WHAT TO DO ->
Retype only the lines at the head of the records, first through the one with "FARO R HALOGENO", exactly as written.

Stored records ->

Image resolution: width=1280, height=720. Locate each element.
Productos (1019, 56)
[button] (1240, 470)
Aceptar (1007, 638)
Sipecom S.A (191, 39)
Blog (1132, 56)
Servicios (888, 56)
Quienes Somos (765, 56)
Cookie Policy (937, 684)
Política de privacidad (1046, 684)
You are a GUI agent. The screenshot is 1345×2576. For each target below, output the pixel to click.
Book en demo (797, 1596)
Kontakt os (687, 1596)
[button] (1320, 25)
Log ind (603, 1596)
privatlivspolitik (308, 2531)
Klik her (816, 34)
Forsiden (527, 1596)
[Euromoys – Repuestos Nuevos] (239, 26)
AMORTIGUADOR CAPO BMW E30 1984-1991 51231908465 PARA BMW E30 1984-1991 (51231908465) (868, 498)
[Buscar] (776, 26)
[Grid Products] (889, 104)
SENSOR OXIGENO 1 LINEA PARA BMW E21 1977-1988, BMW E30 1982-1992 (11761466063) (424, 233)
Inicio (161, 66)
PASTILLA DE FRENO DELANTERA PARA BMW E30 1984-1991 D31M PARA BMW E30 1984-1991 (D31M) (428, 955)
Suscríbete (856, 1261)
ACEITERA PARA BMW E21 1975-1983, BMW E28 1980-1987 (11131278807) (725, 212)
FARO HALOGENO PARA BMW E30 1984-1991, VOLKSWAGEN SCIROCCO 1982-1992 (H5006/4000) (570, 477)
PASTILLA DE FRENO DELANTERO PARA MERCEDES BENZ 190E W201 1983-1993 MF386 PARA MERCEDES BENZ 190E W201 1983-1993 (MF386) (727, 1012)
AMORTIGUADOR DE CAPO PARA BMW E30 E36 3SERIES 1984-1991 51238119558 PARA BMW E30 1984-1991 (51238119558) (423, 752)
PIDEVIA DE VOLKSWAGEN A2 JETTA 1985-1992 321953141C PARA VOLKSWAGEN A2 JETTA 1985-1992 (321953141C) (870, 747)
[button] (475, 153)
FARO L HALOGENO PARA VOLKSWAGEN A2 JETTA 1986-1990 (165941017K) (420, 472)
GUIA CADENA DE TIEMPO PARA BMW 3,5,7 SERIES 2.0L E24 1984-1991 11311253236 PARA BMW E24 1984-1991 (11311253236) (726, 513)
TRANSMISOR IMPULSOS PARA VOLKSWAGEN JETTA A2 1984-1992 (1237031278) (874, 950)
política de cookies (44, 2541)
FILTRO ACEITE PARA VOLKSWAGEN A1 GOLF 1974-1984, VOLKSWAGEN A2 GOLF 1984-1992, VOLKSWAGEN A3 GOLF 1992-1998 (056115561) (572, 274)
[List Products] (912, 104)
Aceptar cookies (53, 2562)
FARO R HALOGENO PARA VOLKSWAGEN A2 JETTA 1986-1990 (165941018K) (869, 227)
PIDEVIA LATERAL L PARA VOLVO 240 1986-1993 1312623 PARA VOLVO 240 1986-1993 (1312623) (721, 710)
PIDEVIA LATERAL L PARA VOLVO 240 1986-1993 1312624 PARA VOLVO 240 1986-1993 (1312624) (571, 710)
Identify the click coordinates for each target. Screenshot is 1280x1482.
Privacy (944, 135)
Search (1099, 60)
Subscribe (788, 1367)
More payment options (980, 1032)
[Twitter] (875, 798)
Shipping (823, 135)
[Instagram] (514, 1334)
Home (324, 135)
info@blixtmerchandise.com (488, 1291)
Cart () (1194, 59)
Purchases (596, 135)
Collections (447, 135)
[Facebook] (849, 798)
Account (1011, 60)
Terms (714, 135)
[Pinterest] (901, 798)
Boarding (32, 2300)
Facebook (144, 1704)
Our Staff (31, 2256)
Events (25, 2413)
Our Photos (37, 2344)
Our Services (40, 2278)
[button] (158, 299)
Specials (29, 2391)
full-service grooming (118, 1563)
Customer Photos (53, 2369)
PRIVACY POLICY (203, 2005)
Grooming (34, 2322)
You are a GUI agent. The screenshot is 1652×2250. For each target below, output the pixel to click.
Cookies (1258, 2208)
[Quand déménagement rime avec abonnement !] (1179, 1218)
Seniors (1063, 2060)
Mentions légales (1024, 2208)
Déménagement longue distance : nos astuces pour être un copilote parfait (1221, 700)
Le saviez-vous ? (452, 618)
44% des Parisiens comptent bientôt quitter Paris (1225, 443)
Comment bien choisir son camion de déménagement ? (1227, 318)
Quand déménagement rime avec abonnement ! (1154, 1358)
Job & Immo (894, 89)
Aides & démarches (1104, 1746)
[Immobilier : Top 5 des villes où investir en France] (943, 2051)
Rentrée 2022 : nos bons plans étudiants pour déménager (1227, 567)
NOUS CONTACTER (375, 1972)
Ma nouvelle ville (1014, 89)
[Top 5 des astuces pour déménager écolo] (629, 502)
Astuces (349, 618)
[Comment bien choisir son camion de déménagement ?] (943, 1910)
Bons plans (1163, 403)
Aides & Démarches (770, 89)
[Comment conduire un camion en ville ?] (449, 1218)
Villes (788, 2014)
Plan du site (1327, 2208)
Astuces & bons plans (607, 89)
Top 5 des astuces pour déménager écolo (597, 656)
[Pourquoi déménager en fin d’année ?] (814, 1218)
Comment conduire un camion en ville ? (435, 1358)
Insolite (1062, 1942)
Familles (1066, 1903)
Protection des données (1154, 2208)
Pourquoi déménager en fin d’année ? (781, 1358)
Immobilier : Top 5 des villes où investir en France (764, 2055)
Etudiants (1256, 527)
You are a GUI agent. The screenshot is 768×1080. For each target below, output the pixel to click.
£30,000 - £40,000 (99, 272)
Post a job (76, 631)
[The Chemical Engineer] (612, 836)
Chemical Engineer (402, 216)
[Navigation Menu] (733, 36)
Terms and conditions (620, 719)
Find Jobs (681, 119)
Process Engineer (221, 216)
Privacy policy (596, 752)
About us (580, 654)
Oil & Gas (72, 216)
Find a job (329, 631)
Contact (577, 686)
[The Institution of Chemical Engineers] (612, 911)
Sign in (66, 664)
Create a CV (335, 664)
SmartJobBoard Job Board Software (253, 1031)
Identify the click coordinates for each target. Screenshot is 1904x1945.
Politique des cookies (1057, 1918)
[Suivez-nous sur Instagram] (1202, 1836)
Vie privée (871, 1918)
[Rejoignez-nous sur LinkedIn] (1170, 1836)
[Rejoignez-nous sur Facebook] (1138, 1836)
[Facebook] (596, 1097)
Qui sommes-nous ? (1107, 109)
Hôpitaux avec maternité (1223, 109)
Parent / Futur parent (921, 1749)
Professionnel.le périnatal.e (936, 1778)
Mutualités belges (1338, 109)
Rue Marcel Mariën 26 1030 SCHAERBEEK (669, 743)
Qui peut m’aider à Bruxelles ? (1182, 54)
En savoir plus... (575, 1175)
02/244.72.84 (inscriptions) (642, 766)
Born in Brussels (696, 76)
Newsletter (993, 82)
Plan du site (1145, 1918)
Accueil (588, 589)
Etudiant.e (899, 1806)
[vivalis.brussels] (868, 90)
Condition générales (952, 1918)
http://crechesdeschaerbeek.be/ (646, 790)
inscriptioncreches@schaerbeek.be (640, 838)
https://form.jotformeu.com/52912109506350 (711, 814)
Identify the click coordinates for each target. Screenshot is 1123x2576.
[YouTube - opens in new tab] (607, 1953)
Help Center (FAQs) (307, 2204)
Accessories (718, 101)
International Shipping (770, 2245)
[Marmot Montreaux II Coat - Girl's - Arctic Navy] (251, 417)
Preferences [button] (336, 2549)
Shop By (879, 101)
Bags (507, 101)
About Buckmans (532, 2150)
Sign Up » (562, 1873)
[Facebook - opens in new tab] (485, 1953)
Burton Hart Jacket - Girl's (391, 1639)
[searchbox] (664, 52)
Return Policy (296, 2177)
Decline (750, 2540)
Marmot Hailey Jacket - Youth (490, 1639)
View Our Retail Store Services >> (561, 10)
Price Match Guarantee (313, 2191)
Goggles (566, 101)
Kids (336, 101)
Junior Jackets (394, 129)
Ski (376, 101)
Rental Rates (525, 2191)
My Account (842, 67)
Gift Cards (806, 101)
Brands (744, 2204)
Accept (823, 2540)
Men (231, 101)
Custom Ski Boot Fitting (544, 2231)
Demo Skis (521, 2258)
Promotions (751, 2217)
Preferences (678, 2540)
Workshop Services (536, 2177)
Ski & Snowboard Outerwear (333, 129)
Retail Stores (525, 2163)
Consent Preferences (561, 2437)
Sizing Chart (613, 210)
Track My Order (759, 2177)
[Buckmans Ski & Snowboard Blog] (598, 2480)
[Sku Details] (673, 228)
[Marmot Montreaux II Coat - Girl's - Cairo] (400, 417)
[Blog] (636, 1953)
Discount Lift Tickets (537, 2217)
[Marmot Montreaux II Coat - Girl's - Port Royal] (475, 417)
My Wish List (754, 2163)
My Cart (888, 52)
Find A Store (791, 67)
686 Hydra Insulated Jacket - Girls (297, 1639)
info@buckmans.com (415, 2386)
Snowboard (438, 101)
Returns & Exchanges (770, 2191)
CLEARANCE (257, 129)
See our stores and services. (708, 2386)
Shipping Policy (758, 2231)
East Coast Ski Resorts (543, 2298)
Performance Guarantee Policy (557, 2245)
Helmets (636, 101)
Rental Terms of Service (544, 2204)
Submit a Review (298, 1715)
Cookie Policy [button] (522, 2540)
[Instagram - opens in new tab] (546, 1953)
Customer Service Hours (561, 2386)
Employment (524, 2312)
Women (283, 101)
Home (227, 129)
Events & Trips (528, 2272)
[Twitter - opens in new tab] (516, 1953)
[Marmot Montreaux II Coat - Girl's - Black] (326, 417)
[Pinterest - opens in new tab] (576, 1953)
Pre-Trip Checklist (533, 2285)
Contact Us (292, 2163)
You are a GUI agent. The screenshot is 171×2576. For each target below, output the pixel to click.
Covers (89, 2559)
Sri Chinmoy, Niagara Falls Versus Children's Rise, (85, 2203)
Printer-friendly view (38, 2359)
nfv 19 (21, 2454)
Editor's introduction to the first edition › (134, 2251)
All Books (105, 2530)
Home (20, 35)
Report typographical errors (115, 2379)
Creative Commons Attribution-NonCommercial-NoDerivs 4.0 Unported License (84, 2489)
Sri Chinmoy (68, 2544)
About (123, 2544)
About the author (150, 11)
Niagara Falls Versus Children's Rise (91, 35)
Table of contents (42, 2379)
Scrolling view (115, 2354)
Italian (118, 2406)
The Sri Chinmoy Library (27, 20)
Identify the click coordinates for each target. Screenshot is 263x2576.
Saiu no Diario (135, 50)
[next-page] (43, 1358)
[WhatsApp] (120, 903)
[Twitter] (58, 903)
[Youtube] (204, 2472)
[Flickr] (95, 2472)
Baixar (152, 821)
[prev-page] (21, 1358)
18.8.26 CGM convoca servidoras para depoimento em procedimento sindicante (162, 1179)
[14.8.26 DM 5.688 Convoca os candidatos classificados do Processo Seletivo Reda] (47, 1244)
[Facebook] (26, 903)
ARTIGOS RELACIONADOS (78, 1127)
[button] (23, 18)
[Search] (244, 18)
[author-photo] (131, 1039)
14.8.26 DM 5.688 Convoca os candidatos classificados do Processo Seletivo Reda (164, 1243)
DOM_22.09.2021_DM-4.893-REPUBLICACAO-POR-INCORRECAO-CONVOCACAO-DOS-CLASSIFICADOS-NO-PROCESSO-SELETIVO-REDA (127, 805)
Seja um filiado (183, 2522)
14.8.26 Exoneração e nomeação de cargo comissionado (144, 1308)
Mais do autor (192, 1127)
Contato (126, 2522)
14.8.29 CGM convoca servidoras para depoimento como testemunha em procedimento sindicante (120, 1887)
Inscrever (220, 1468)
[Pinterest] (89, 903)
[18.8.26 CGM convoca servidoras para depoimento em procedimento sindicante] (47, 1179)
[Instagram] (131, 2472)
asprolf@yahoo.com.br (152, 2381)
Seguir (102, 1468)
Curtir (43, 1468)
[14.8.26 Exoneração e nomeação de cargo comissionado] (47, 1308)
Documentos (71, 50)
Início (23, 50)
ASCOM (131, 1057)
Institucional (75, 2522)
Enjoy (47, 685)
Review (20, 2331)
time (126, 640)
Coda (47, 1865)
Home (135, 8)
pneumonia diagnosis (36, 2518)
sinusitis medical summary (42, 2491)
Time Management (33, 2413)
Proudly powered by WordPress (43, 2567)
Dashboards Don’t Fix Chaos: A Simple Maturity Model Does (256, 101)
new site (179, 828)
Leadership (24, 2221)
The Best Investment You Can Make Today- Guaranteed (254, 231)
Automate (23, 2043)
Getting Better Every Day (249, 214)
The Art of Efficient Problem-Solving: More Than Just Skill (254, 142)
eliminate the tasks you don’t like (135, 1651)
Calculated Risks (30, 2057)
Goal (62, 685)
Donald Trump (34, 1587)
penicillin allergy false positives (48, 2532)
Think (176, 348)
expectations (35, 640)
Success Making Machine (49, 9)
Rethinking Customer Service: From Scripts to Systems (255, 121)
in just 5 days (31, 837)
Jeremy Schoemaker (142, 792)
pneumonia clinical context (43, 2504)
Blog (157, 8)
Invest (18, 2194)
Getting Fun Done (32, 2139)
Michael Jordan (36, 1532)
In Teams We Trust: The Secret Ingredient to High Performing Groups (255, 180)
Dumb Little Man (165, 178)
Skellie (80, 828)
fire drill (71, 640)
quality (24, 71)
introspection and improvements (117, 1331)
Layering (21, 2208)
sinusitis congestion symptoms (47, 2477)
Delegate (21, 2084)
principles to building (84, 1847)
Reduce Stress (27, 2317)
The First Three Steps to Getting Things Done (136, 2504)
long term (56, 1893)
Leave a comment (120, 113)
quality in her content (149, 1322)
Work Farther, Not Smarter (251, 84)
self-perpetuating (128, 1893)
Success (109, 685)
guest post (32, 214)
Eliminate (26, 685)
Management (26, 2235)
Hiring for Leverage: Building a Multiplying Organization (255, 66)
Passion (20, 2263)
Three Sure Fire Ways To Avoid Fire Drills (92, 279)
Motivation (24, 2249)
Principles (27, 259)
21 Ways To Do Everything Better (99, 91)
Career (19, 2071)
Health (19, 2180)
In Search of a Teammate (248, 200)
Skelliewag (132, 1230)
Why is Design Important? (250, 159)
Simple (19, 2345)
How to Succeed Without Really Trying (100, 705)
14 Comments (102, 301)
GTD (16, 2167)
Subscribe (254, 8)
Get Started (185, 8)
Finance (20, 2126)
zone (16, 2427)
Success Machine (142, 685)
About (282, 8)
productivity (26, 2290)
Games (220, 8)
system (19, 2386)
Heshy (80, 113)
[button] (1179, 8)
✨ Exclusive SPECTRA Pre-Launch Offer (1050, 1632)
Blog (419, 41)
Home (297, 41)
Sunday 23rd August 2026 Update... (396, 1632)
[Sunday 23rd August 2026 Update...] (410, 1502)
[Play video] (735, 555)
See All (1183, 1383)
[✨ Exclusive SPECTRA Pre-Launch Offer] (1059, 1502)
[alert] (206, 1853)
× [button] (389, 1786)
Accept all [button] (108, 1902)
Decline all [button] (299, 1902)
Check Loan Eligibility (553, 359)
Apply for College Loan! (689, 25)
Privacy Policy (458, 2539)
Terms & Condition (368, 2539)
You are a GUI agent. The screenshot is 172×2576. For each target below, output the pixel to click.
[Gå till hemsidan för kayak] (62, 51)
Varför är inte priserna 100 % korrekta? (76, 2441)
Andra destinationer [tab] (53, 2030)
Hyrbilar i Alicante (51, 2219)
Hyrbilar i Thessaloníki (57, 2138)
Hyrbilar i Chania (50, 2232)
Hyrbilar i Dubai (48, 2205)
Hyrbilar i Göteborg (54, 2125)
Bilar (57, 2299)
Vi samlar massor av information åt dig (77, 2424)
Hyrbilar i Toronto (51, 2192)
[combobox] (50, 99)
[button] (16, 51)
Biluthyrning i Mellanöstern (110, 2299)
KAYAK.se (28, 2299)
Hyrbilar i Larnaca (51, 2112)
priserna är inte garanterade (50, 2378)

RESPONSE ->
Image resolution: width=1280, height=720. Locate each element.
Productos (1019, 56)
[button] (1240, 470)
Aceptar (1007, 638)
Sipecom S.A (191, 39)
Blog (1132, 56)
Servicios (888, 56)
Quienes Somos (765, 56)
Cookie Policy (937, 684)
Política de privacidad (1046, 684)
You are a GUI agent. The screenshot is 1345×2576. For each target below, output the pixel to click.
Book en demo (797, 1596)
Kontakt os (687, 1596)
[button] (1320, 25)
Log ind (603, 1596)
privatlivspolitik (308, 2531)
Klik her (816, 34)
Forsiden (527, 1596)
[Euromoys – Repuestos Nuevos] (239, 26)
AMORTIGUADOR CAPO BMW E30 1984-1991 51231908465 PARA BMW E30 1984-1991 (51231908465) (868, 498)
[Buscar] (776, 26)
[Grid Products] (889, 104)
SENSOR OXIGENO 1 LINEA PARA BMW E21 1977-1988, BMW E30 1982-1992 (11761466063) (424, 233)
Inicio (161, 66)
PASTILLA DE FRENO DELANTERA PARA BMW E30 1984-1991 D31M PARA BMW E30 1984-1991 (D31M) (428, 955)
Suscríbete (856, 1261)
ACEITERA PARA BMW E21 1975-1983, BMW E28 1980-1987 (11131278807) (725, 212)
FARO HALOGENO PARA BMW E30 1984-1991, VOLKSWAGEN SCIROCCO 1982-1992 (H5006/4000) (570, 477)
PASTILLA DE FRENO DELANTERO PARA MERCEDES BENZ 190E W201 1983-1993 MF386 PARA MERCEDES BENZ 190E W201 1983-1993 (MF386) (727, 1012)
AMORTIGUADOR DE CAPO PARA BMW E30 E36 3SERIES 1984-1991 51238119558 PARA BMW E30 1984-1991 (51238119558) (423, 752)
PIDEVIA DE VOLKSWAGEN A2 JETTA 1985-1992 321953141C PARA VOLKSWAGEN A2 JETTA 1985-1992 (321953141C) (870, 747)
[button] (475, 153)
FARO L HALOGENO PARA VOLKSWAGEN A2 JETTA 1986-1990 (165941017K) (420, 472)
GUIA CADENA DE TIEMPO PARA BMW 3,5,7 SERIES 2.0L E24 1984-1991 11311253236 PARA BMW E24 1984-1991 (11311253236) (726, 513)
TRANSMISOR IMPULSOS PARA VOLKSWAGEN JETTA A2 1984-1992 (1237031278) (874, 950)
política de cookies (44, 2541)
FILTRO ACEITE PARA VOLKSWAGEN A1 GOLF 1974-1984, VOLKSWAGEN A2 GOLF 1984-1992, VOLKSWAGEN A3 GOLF 1992-1998 (056115561) (572, 274)
[List Products] (912, 104)
Aceptar cookies (53, 2562)
FARO R HALOGENO PARA VOLKSWAGEN A2 JETTA 1986-1990 (165941018K) (869, 227)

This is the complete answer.